# [Brano estratto]
════════════════════
Di Battista già si candida, anzi si (auto)nomina ad essere il leader anti-Salvini cui può guardare una buona fetta dell’elettorato pentastellato.
Roberto Fico non bastava più. Il suo ruolo super partes di presidente della Camera lo terrà fuori dai giochi elettorali per un po’. Certo, può continuare a dire che la linea sull’immigrazione è troppo dura e che lui le navi delle Ong le farebbe attraccare nei porti italiani. Ma una cosa sono le dichiarazioni pubbliche, un’altra sporcarsi le mani fattivamente. Per scendere in campo ci vuole un giocatore libero, carico, magari lontano da un po’ dalla scena pubblica. Il M5S deve riposizionarsi a sinistra dopo mesi trascorsi a rincorrere la Lega e Di Battista sembra la persona giusta: non si è candidato alle ultime elezioni, non ha ruoli di potere e - soprattutto - se ne è andato a fare il girovago nelle Americhe. Tutto gioca a suo favore.
Non è un caso dunque se c’è già chi già intravede una sua possibile candidatura alle europee del 2019. Certo, papà Vittorio dice che sarebbe "la peggiore stronzata mai ideata”. Ma non sempre i figli ascoltano i genitori.
════════════════════
(Voci di localizzazione di parole ed elementi)

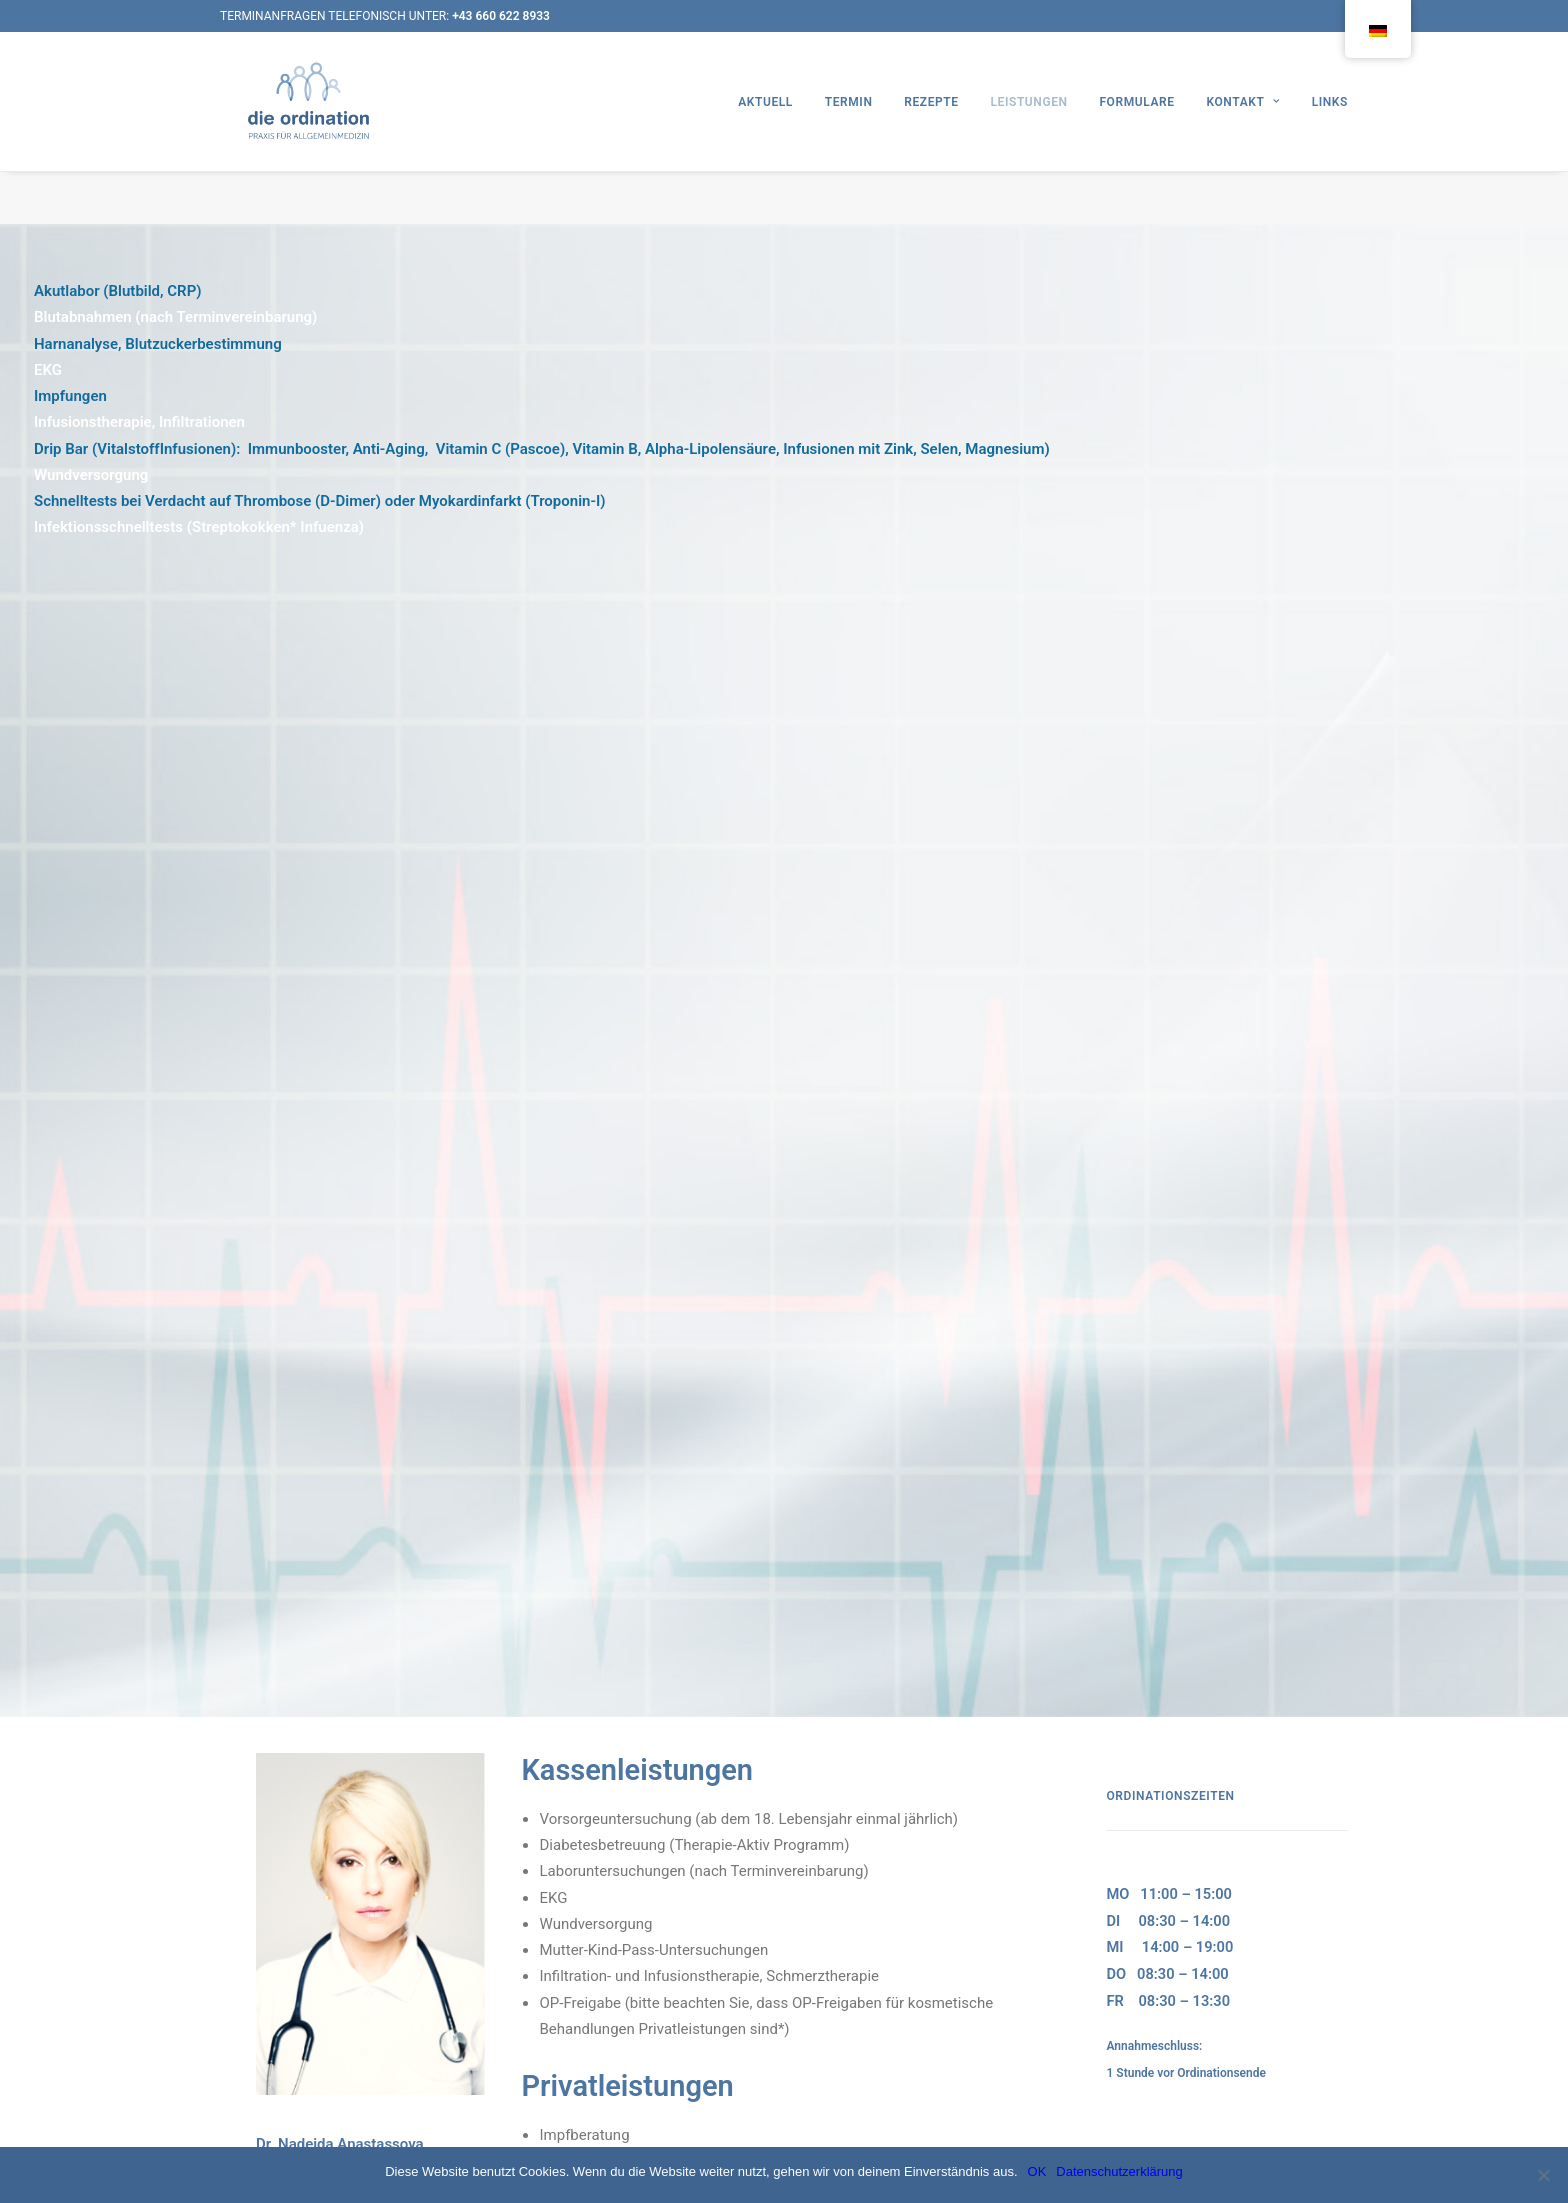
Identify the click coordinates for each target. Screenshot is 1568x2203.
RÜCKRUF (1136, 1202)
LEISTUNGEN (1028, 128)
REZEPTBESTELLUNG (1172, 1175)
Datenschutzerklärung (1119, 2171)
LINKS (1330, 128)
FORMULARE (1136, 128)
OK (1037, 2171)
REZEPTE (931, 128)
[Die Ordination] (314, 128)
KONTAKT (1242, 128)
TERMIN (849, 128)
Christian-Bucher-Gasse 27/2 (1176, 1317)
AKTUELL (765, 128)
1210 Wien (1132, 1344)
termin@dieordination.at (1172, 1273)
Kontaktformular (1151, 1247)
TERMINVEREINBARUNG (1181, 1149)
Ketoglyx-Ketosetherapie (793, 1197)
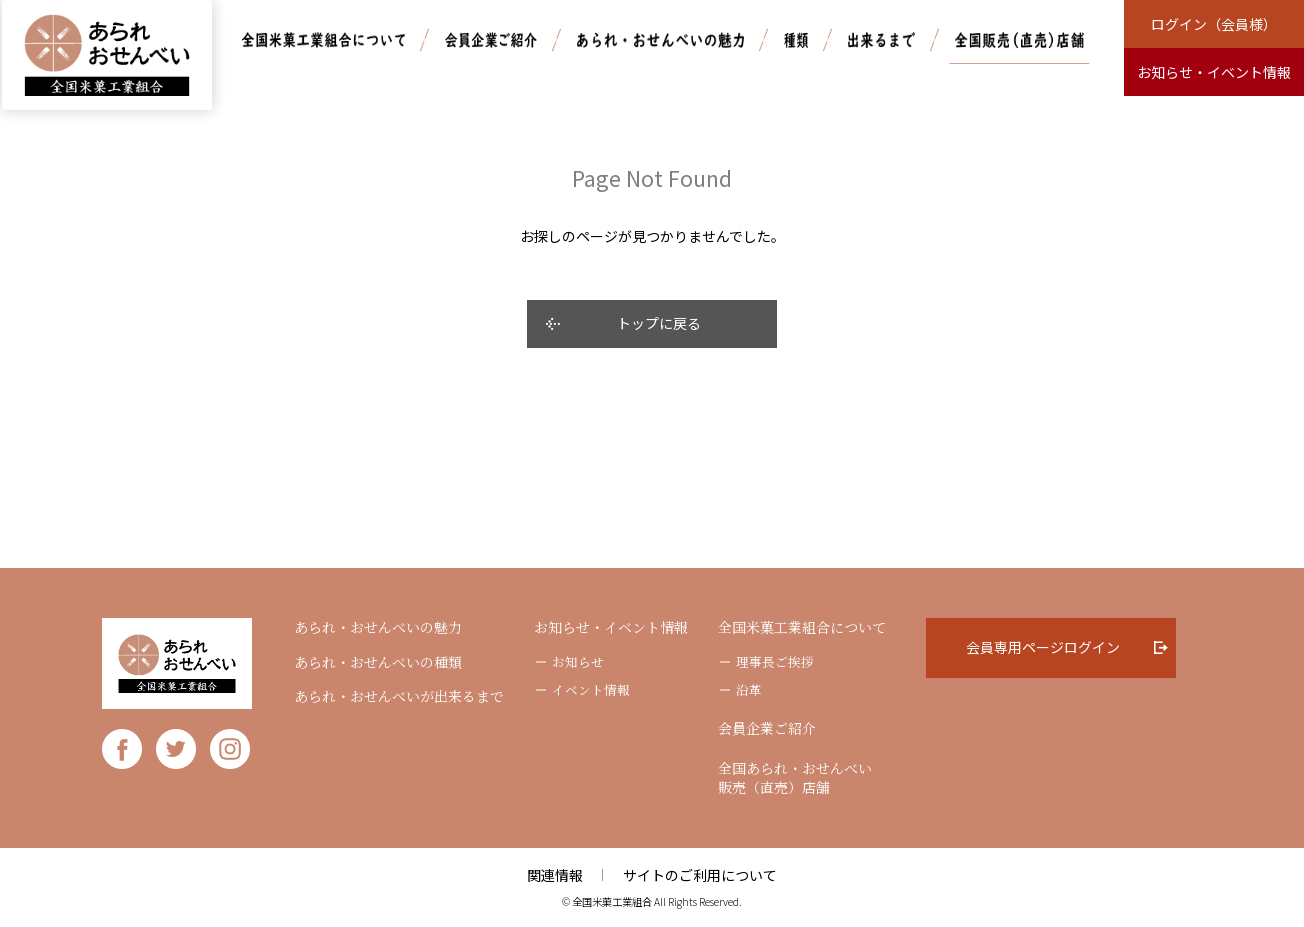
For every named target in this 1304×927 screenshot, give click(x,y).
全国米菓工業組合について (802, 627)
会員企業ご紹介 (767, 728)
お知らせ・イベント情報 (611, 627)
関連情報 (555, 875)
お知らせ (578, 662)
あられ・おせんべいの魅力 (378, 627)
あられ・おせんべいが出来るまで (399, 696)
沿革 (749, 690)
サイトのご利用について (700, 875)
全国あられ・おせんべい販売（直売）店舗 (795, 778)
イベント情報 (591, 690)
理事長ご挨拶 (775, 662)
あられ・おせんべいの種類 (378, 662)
════════════════════
# [Esercizi]
[1] Stampa il passo del brano su Di Battista che comincia con "Di Battista già" e prosegue fino a "a suo favore.".
[2] Nelle voci, riporta solo le righe che partono da quella con "[Die Ordination] (314, 128)" e arrivano fino a quella con "あられ・おせんべいの魅力 (378, 627)", estremi compresi, sostituendo "Wien" con "Vienna" e lasciando invariato tutto il resto. Escludi le immagini dalla risposta.

# [Risultati degli esercizi]
[1]
Di Battista già si candida, anzi si (auto)nomina ad essere il leader anti-Salvini cui può guardare una buona fetta dell’elettorato pentastellato.
Roberto Fico non bastava più. Il suo ruolo super partes di presidente della Camera lo terrà fuori dai giochi elettorali per un po’. Certo, può continuare a dire che la linea sull’immigrazione è troppo dura e che lui le navi delle Ong le farebbe attraccare nei porti italiani. Ma una cosa sono le dichiarazioni pubbliche, un’altra sporcarsi le mani fattivamente. Per scendere in campo ci vuole un giocatore libero, carico, magari lontano da un po’ dalla scena pubblica. Il M5S deve riposizionarsi a sinistra dopo mesi trascorsi a rincorrere la Lega e Di Battista sembra la persona giusta: non si è candidato alle ultime elezioni, non ha ruoli di potere e - soprattutto - se ne è andato a fare il girovago nelle Americhe. Tutto gioca a suo favore.

[2]
[Die Ordination] (314, 128)
KONTAKT (1242, 128)
TERMIN (849, 128)
Christian-Bucher-Gasse 27/2 (1176, 1317)
AKTUELL (765, 128)
1210 Vienna (1132, 1344)
termin@dieordination.at (1172, 1273)
Kontaktformular (1151, 1247)
TERMINVEREINBARUNG (1181, 1149)
Ketoglyx-Ketosetherapie (793, 1197)
For every named target in this 1304×927 screenshot, give click(x,y).
全国米菓工業組合について (802, 627)
会員企業ご紹介 (767, 728)
お知らせ・イベント情報 (611, 627)
関連情報 (555, 875)
お知らせ (578, 662)
あられ・おせんべいの魅力 (378, 627)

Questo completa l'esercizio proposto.